**CONJUNTO DE TAREAS**
#1 En el relato de Juan sobre su vida en la mar, ¿en qué barco coincidió con su padre durante dos años?
#2 Prosigue el relato de Juan sobre su vida en la mar a partir de su última frase.

**FRAGMENTO SELECCIONADO**
· · ·

La mar no era solo un trabajo. En muchas familias, como la suya, era una forma de vida. “Íbamos tres o cuatro hermanos en el mismo barco. Siempre había que tirar de alguno de nosotros para completar la tripulación. Mi padre nunca nos quitó las ganas. Él quería que siguiéramos sus pasos. Nunca nos forzó, pero cuando el barco necesitaba manos, tiraba de los hijos”, relata Juan.
Cubanito, Mari Pili o Comar II fueron algunas de las embarcaciones que su padre tuvo en propiedad. “Mi padre estuvo llevando barcos de otros armadores, hasta que compró el suyo propio. Después tuvo varios, porque le gustaba mucho el trajín de comprarlos y venderlos. Yo coincidí con mi padre en el Comar II durante dos años, antes de que se jubilara”, rememora recordando el carácter emprendedor de su padre.
Mientras trabajaba, Juan no dejaba de aprender. “Me saqué el título de patrón de segundo litoral mientras faenaba. Me llevaba los libros al barco y, cuando venía de la mar, iba a clase. Más adelante, cuando vi que los barcos eran ya más grandes y que mi título no me valía, así que me fui a la Escuela Náutica”. En un año logró sacar el patrón de primera clase de pesca, el patrón de cabotaje y el título de mecánico naval. “Fue un año duro, pero mereció la pena. Tenía claro que si quería seguir, tenía que prepararme”.
La vida en la mar, sin embargo, estaba llena de sacrificios e incomodidades. “No tengo buenos recuerdos del tiempo de la pesca. Fue duro, durísimo. Los barcos eran chicos, malos, sin condiciones buenas de vida. Comíamos pan con verdín de la nevera, las carnes se llenaban de moho, el agua la sacábamos de un tanque y teníamos que esperar a que se posara el óxido”. Juan recuerda que dormían seis personas en un camarote, sin duchas y la higiene de los marineros era poca. “Pasábamos frío y la humedad te calaba los huesos. Y, por supuesto, estabas lejos de casa y de la familia. Eso era lo más duro”.

· · ·

**DATOS PROPORCIONADOS**
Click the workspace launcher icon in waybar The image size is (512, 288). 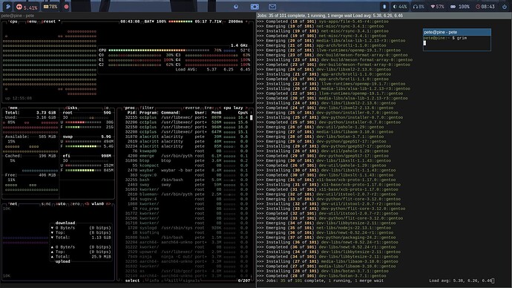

· · ·

**RESPUESTAS**
#1 En el Comar II.

#2
A lo largo de su vida en la mar como patrón, Juan vivió tres naufragios, experiencias que marcaron para siempre su relación con el mar. “El primero fue en el Azorín, en la costa portuguesa. Se prendió fuego el barco, empezó en la máquina y aquello fue imposible de apagar. Gastamos todas las bengalas, no paraba nadie. Al final un barco de pesca, el Princesa Cristina, de Isla Cristina, nos recogió. Era de noche, sobre las doce, y estábamos a unas treinta millas de la costa. Éramos ocho a bordo. Nos metimos todos en una barca de doce plazas… hubo momentos de miedo, claro. La barca se iba llenando de agua, la gente lloraba, rezaba. Yo pensé en mis hijos”.
El segundo naufragio fue en el José Ricardo, esta vez por una vía de agua frente a las costas de Marruecos. “Los barcos eran de madera y estaban podridos. Aquello era muy común. Se iban muchos barcos al fondo. A veces por mala suerte, otras por negligencia. Era jugártela cada vez que salías”.
Juan también recuerda los arrestos en aguas marroquíes y portuguesas. “Tres veces en Marruecos y otras tres en Portugal”. Tiempos difíciles en los que eran frecuentes caer preso por la guardia costera del país africano, a veces sin haber traspasado la línea que marcaba el espacio permitido para faenar. “En Marruecos, nos dejaban incomunicados, no nos dejaban llamar por teléfono y nos tenían allí como si fuéramos delincuentes. Y lo único que hacíamos era trabajar. A veces nos apresaban sin razón”.
Todo esto fue dejando huella. “Mis hijos me veían una vez al mes. A veces ni me reconocían. Cuando entraba en casa, me decían: ‘¿tú quién eres?’ Eso duele. Mucho. Yo a mi hijo le dije que no fuera a la mar, nunca. Y lo mantengo”.
Cuando el acuerdo con Marruecos se rompió, todo cambió. “Fue un golpe para el sector. Muchas empresas desaparecieron. Quien podía, pedía el desguace del barco. Punta Umbría se quedó sin flota pescando en aquellas aguas. Participé en el corte de la barra de Huelva y nos llevaron al calabozo una noche por bloquear el tráfico marítimo”. Fueron años de mucho conflicto y un momento de mucha impotencia para los marineros y los armadores. “Veíamos cómo se desmontaba todo”.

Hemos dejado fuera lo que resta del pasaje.